Büyükelçi "Ülkeniz için elbette ki çok faydalı oldu" dedi ve ekledi:
"Ancak, her ülke önce kendi gücüne inanmalı, kendi ayakları üzerinde durmalıdır. Obama’nın ’Türkiye’yi Avrupa Birliği’ne alın’ demesiyle sizi birliğe almazlar, güçlü olursanız alırlar. Güçlü bir Türkiye’yi Avrupa bağrına basmak zorundadır."
* * *
Türk-Çin Dostluk Derneği Başkanı Kemal Baytaş söze karıştı ve şöyle dedi:
"Obama’nın Türkiye’ye yaptığı ziyaret önemlidir ama bunu kendi ülkesinin çıkarları için yaptı. Bu arada öyle mesajlar verdi ki, bunları yalayıp yutmak kolay değil. Mesela 1915’teki acı olaylardan bahsetti, tarihinizle yüzleşin, dedi. Ermenistan sınırını açmamızı istedi. Oysa Ermeniler sınırımızı tanımıyor, yıllardır tüm dünyada, Türkiye’ye yapmadıkları kötülüğü bırakmıyor. 1991’de Azerbaycan’a ait toprakları işgal edip 30 bin Azeri Türkü’nü katlettiler, bir milyon Azeri’yi aç ve perişan göç ettirdiler. Obama ’1915 olaylarıyla yüzleşin, sınır kapılarını açarak jest yapın’ diyor ama Ermenilere ’Siz de 1991 yılında kanlı ve haksız bir şekilde işgal ettiğiniz Azerbaycan topraklarını terk edin’ demiyor. Bunu hatırlatan babayiğit bir Kasımpaşalı’ya da tanık olunmuyor."
* * *
Çin Büyükelçisi’ne sordum:
"Türkiye ile Çin arasında herhangi bir sorun var mı?"

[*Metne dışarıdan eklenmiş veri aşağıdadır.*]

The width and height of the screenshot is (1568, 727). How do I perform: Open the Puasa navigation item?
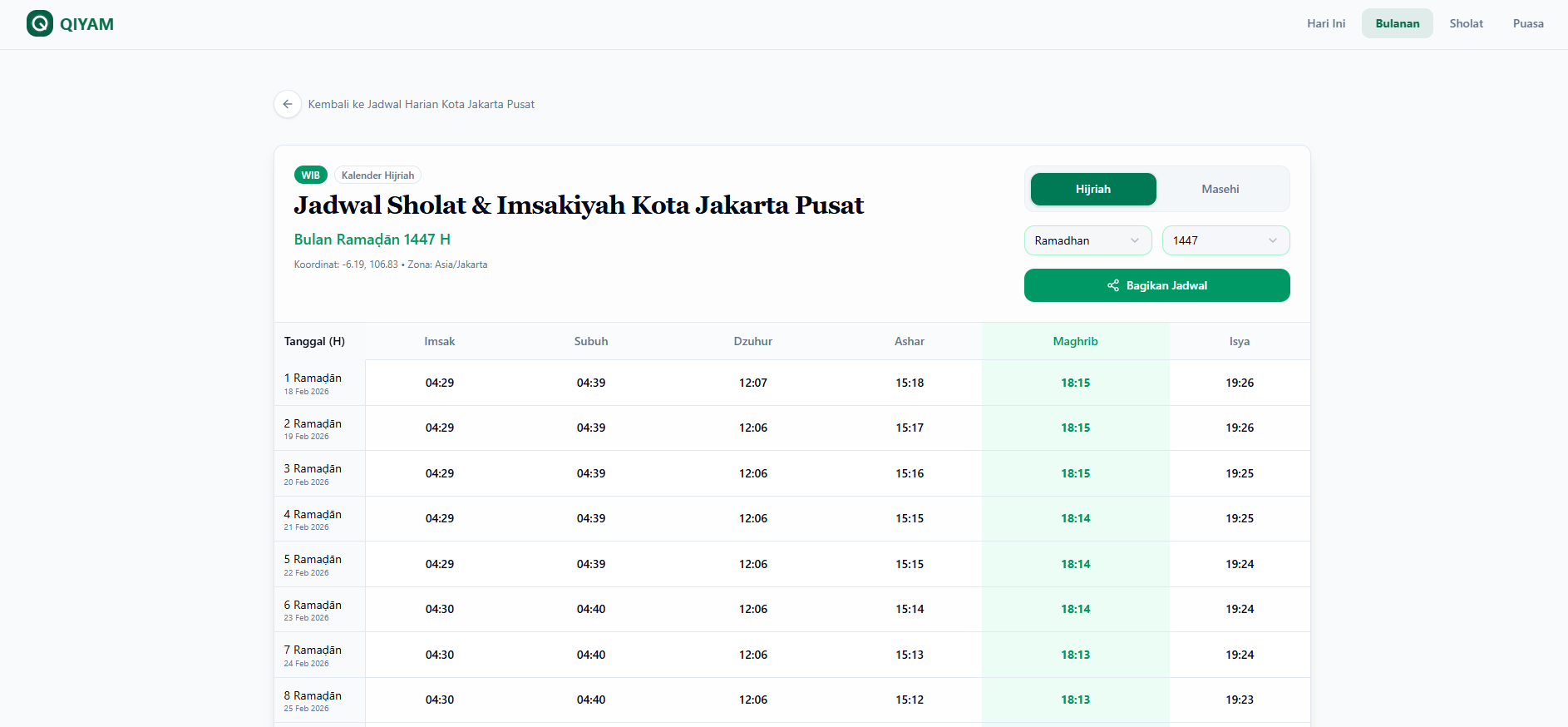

"Hayır!" dedi, "Türkiye-Çin ilişkileri mükemmel. Hiçbir sorun yok!"
Kemal Baytaş tekrar söze karıştı:
"Hayır, var! Ekonomide sorunlar var.Çin bize yılda 1 milyar dolarlık mal satıyor, bizden ise sadece 100 milyon dolarlık mal alıyor. Türk-Çin ticareti, 10 misli aleyhimize!"
Çin Büyükelçisi Gong Xiaosheng:
"Evet" dedi, "ticaret dengesi aleyhinize ama bu bizim suçumuz değil. Sizin işadamlarınız Çin’e gelip bizden mal alıyorlar ama satmak için mal getirmiyorlar!"
* * *
"Dünyadaki ekonomik kriz ne zaman biter Sayın Büyükelçi?" diye sordum. Şöyle dedi:
"Bilmem... Buna doğru cevap verecek kişiye Nobel Ekonomi Ödülü vermek gerekir. Krizin merkezi Amerika... Orada krizin derinliğinin ne kadar olduğunu kimse bilmiyor. Kim ne söylerse söylesin, boş konuşmuş olur!"
* * *
Ankara’ya dönmeden önce Kütahya’nın ünlü seramik fabrikası Güral Porselen’i gezip, firmanın sahibi İsmet Güral ve oğlu Ali Güral’dan ayrıntılı bilgi alan Büyükelçi Gong’un bir dost olarak Türkiye’ye verdiği mesaj şu oldu:
"Güçlü olun, ulusal birliğinizi kaybetmeyin, kendinize güvenin. Siz güçlü olursanız, dünya önünüzde eğilir. Benim tanıdığım Türkler, Obama’sız da başarırlar!"